A TripApp não é mais uma aplicação para quem se prepara para viajar (pelo menos, não no sentido mais comum do verbo). Antes, a app quer ser uma ferramenta digital “de redução de riscos” e minimização de danos associados ao consumo de substâncias psicoactivas — noutras palavras, quer prevenir “bad trips” (ou más experiências).
É assim que Cristiana Vale Pires, membro da Kosmicare, a apresenta. A associação é a parceira portuguesa na construção e tradução da aplicação que assinala num mapa os programas de troca de seringas, salas de consumo assistido ou seguro, serviços de drug checking e projectos de intervenção esporádica em festivais e outros ambientes de lazer nocturno, rastreios de VHI ou de outras infecções sexualmente transmissíveis.
Estão, para já, mapeados “1200 serviços de redução de riscos localizados em 15 países europeus”, contabiliza a investigadora de pós-doutoramento na Universidade Católica do Porto. Seleccionando o Porto, por exemplo, surgem no mapa seis pins, que assinalam projectos como o SAOM - Projecto Aqui e Agora, o Arrimo - Projecto Elos e o Norte Vida.
Em Portugal, diz Cristiana, o único serviço regular, gratuito e confidencial de análise química de substâncias psicoactivas é o drop-in da Kosmicare, aberto às terças e quartas-feiras, das 16h às 21h, na Penha de França, Lisboa.
A associação descreve-o como “um espaço seguro e confidencial onde podes partilhar as tuas experiências ou colocar as tuas dúvidas relacionadas com o consumo de drogas”. Há nove meses que uma carrinha de consumo assistido pára no Beato e em Arroios, ultrapassando as duas salas que deverão abrir este ano para assistir o consumo também em Lisboa e a um primeiro equipamento no Porto.
A aplicação criada pela YODA (Youth Organizations for Drug Action), NEWNet e Help Not Harm, três organizações não-governamentais sem fins lucrativos, e co-financiada pelo programa Erasmus+.

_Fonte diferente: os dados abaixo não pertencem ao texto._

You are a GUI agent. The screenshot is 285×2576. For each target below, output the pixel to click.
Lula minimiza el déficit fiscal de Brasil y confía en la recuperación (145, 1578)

Mas a principal vantagem da TripApp, além da partilha e centralização de informação sobre consumo seguro que outros projectos já disponibilizavam, é o sistema de alerta “sobre lotes de drogas potencialmente arriscados”. É possível receber avisos sobre substâncias alteradas ou contaminadas distribuídas na área onde o utilizador da aplicação disse estar e horas depois de serem identificados por um dos laboratórios da rede
TEDI - Trans European Drug Information Project (por razões de privacidade, e até porque há países europeus onde o consumo de drogas é totalmente ilegal, a app não recolhe a localização GPS do telemóvel).
“Nos sistemas de alertas tradicionais, pode demorar meses entre a colheita de amostras pela polícia, depois os testes, o envio dos resultados para o Ministério da Saúde ou outras agências governamentais relevantes, e depois a serem disseminadas para o público em geral. A TripApp faz isto em algumas horas”, garante Jan Stola, directora executiva da YODA, em comunicado enviado ao P3.

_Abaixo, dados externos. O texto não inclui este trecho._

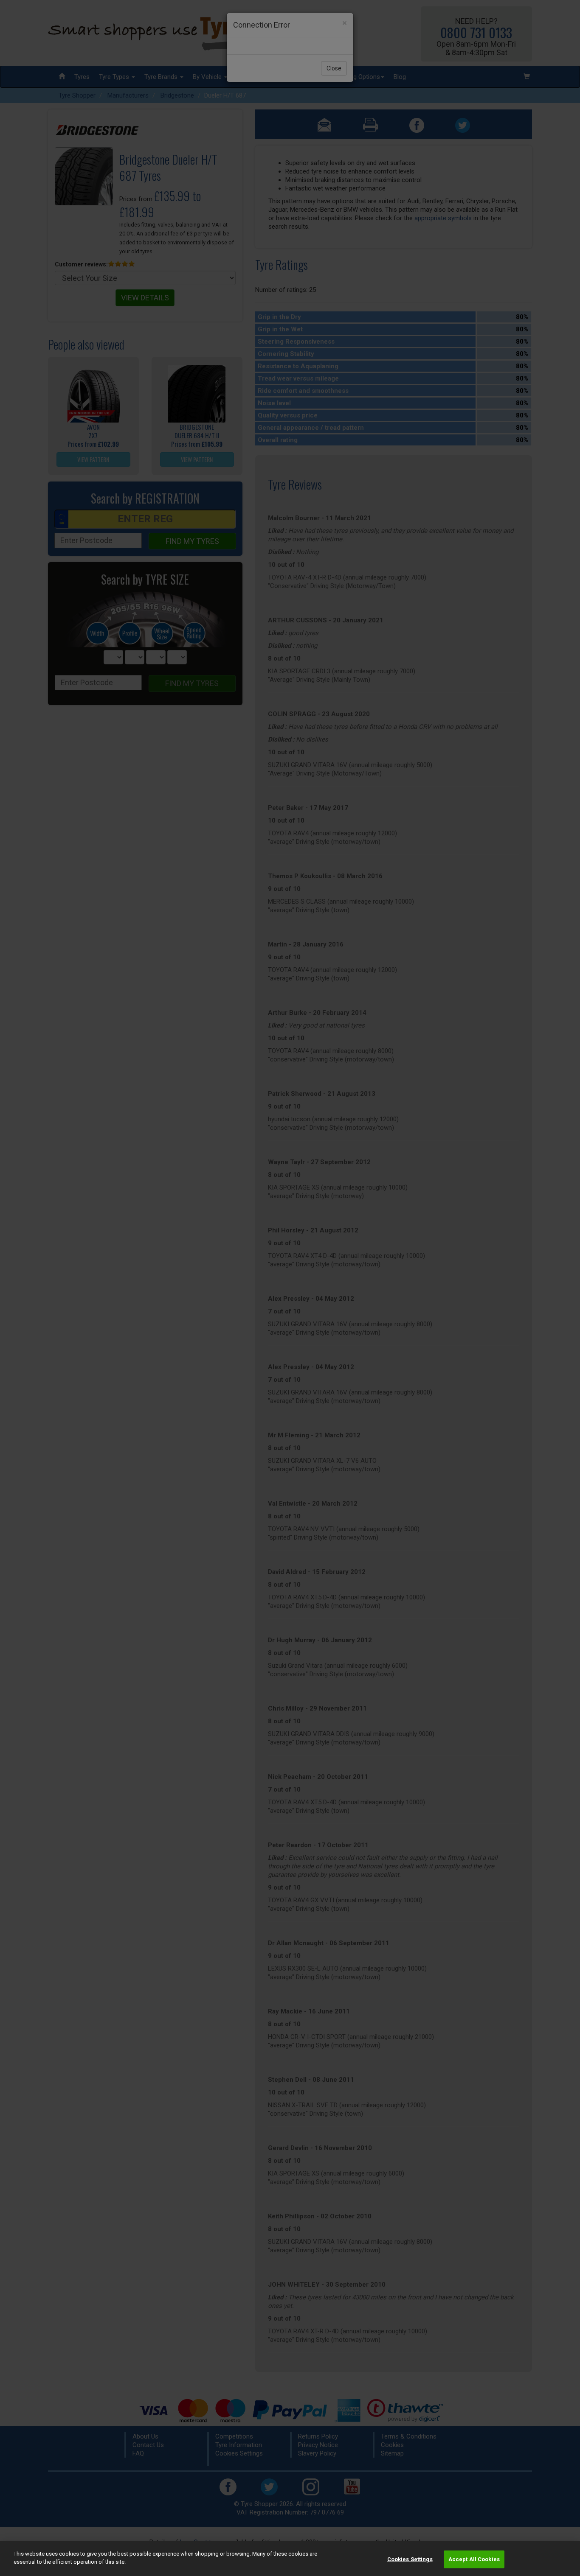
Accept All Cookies (474, 2559)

Os alertas também podem ser submetidos por consumidores, depois de realizarem testes colorimétricos caseiros (testes de cor com diferentes reagentes usados para determinar a presença de certa substância numa amostra). “Estes resultados são menos credíveis, devido à margem de erro dos testes” e a possíveis falhas humanas no preenchimento do relatório, atenta Cristiana.
A aplicação inclui ainda um capítulo sobre a legislação que vigora em 30 países europeus sobre a aquisição, posse e distribuição de drogas e está disponível gratuitamente na Google Play (e, em breve, na App Store) em 16 línguas.